Thursday, October 1, 2015

The best of the Biennial exhibition in Serralves – publico

                 

                         
                     
                         
                     
                         

                 

 
                         

The relationship between exposure that was in the Bienal de São Paulo and now shown in Serralves, in what is the first European roaming the Brazilian biennial, “is like a wine and spirits: they have different flavors, but we see the connection, “said the Scot Charles Esche, one of the curators of How (…) things that are not , which on Friday was inaugurated at the Serralves Museum, where it will remain until 17 January next year.

 

Featuring 28 artists and collectives, 75 of which could be seen in São Paulo between September and December 2014, the assembly of the exhibition in Serralves involved show about a third of the works in an area ten times smaller. A restriction that has proved positive: “I think the taste here is more intense,” says the PUBLIC Charles Esche, one of three curators – the others are Galit Eilat and Oren Sagiv – responsible for selecting works now displayed in Oporto.

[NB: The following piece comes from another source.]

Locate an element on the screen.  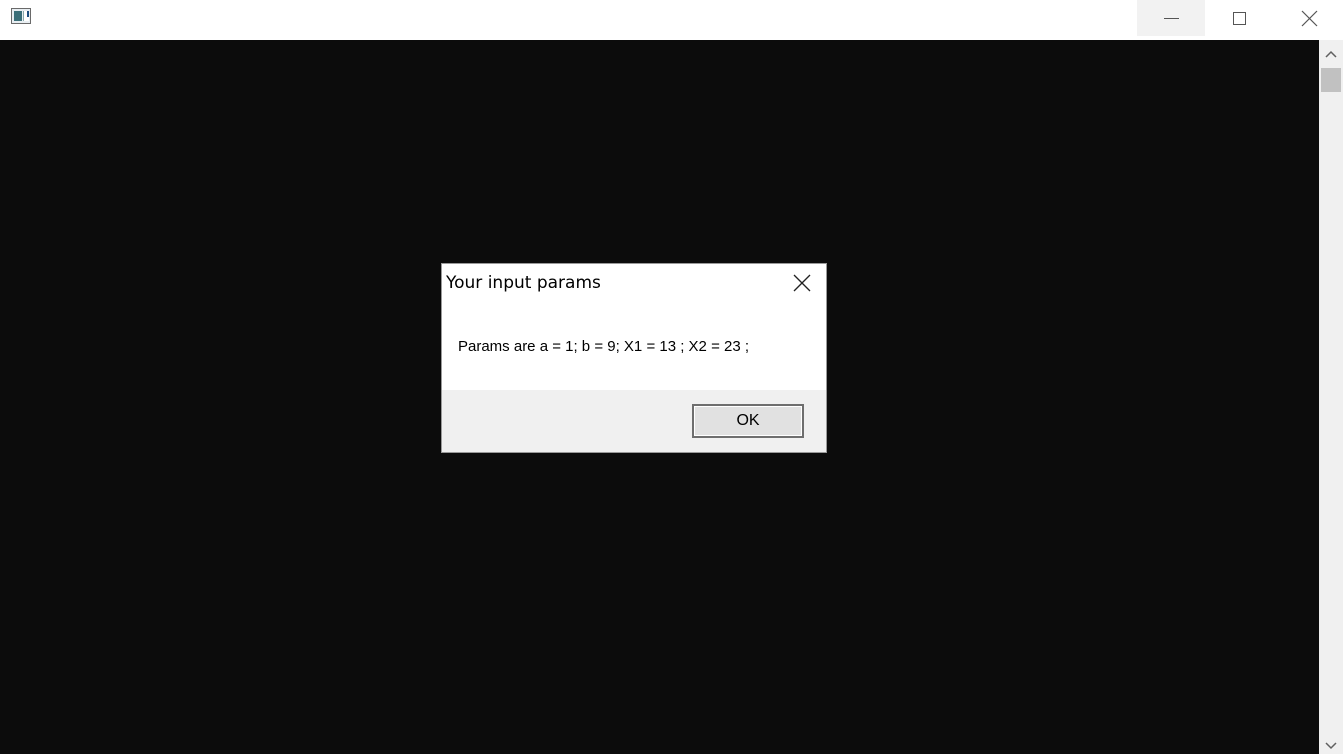
dialog-close-button is located at coordinates (802, 283).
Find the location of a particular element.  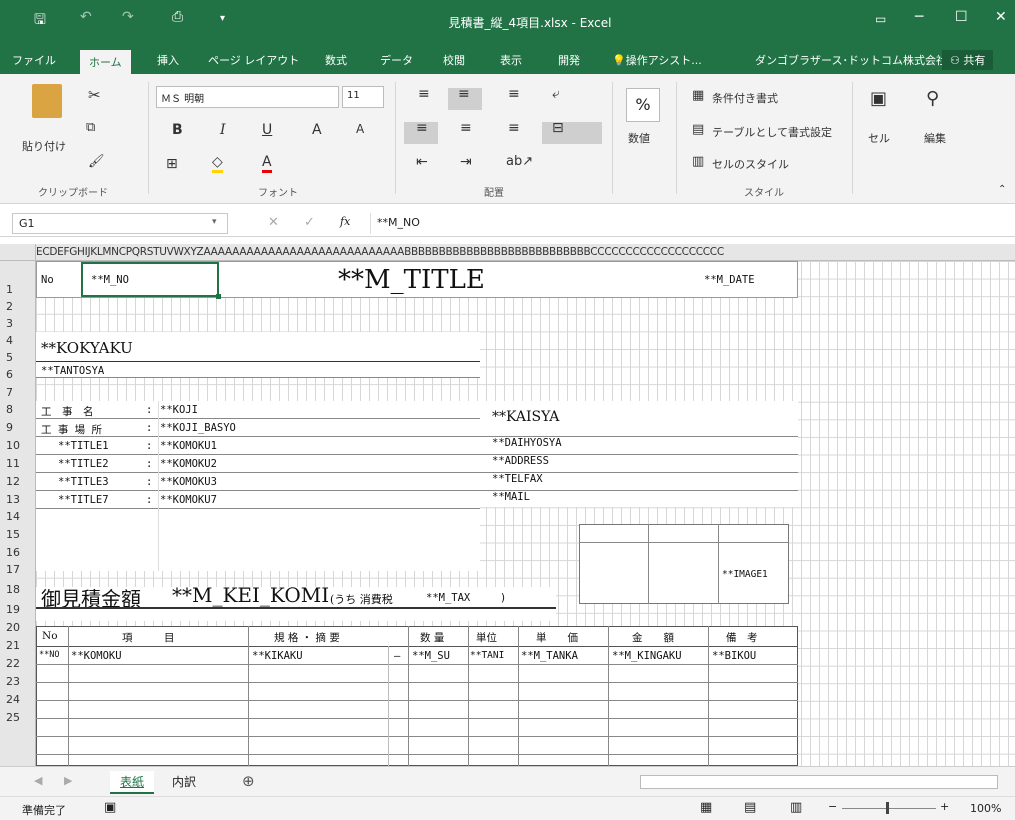

row-number: 2 is located at coordinates (18, 306).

With a very strong social dimension and an obvious desire to denounce the most negative effects of globalization while imagines and thinks other possible exposure “significantly tells the same story in Brazil and Portugal,” also says Esche but noting that the need to adapt the pieces to Siza Vieira architecture generated dialogues between certain works that did not exist in St. Paul.

The curator also confesses not have been “fully satisfied” with the work that resulted some of orders placed for the São Paulo Biennial, and note that the trustees now have the ability to choose from pieces that already knew.

The text Esche and Eilat wrote for the book Serralves edited for accompany the exhibition – which departs somewhat from the conventional catalog, including not only critical texts, but heterogeneous contributions from several of the artists represented – states with unusual clarity the conviction that art can even help change the world.

Buy this early twenty-first century, “an era of disappointment,” the curators note that “opposition movements are gaining legal force, but have yet to present a convincing alternative narrative” and that, for now, “indecision and fear dominate everything and everyone.” But admit there is reason to hope that a “great transformation” will “occur sooner or later,” which would make “urgent” exist, they argue, “imagination’s ability to prepare the ground,” something that “art in its can perform better. “

Petition to the Pope
One of the most alluring piece in this exhibition, with its mix of criticism and humor, it is err God , an installation of the Argentine collective Etcétera that part of the work of León Ferrari and uses some of the pieces of this iconoclastic artist disappeared in 2013. Ferrari was censored in Argentina by the then Archbishop Jorge Bergoglio, the current Pope.

In a room surrounded by allusive images to the devastation of natural resources in Latin America, a red bench with phones allows visitors to listen to God’s conversations with the Pope, Angela Merkel and several other parties. An idea inspired by a Ferrari book in which he clung biblical passages to newspaper reports and other texts, creating unexpected dialogues.

A window exposes the fun objects created by Ferrari, which combine an aesthetic bazaar toys the messages sometimes quite violent, a Jesus driving a tank to Hitler caught in one of those classic traps that appear in the cartoon Tom and Jerry or Speedy Gonzales.

On a wall, are collected signatures for a petition to be delivered to the pope Francisco, asking for the abolition of Hell. Again, it is to recover an original initiative of Ferrari, who wrote twice to John Paul II to ask him that extinguished that place of eternal torment. Federico Zukerfeld, one of Etcetera collective elements, argues that in a world where torture is still so present, the Pope should decide whether religion is “a device of war and torture or a source of liberation.”

The idea of ​​creating things (yet) exist, are well represented on the first room of the exhibition route, where a Chinese work Qiu Zhijen- huge maps that not only cartografam places, but also ideas and emotions – coexists with a resulting installation of the joint work of children and adults involved in a project with Palestinian refugees and residents of a Brazilian favela.

In another room, a suspended forest acrylic figuring a CIA document filing on the Brazilian dictatorship, designed the Chilean Voluspa Jarpa, sets the tone to various works related to the colonial past and the heritage of Latin American dictatorships

With a strong Brazilian delegation, but also including artists from various backgrounds. – from Argentina to Chile and Colombia, Portugal and Spain to Italy or Poland, Israel and Palestine to Turkey or China, this is an exhibition that deals openly with conflict of this, the heritage of destruction in the Middle East to the Russian-Ukrainian tensions . But Charles Esche prefers to speak of his “social” dimension, “not so much politics,” at least in the strictest sense, because, remember, the history of violence in Latin America is not unique to right prerogative.

Significantly, the route ends up in the Hell , under an Yael Bartena film which shows the unveiling of a replica of Solomon’s temple in São Paulo, built by the Universal Church of the Kingdom of God to welcome stones Israel.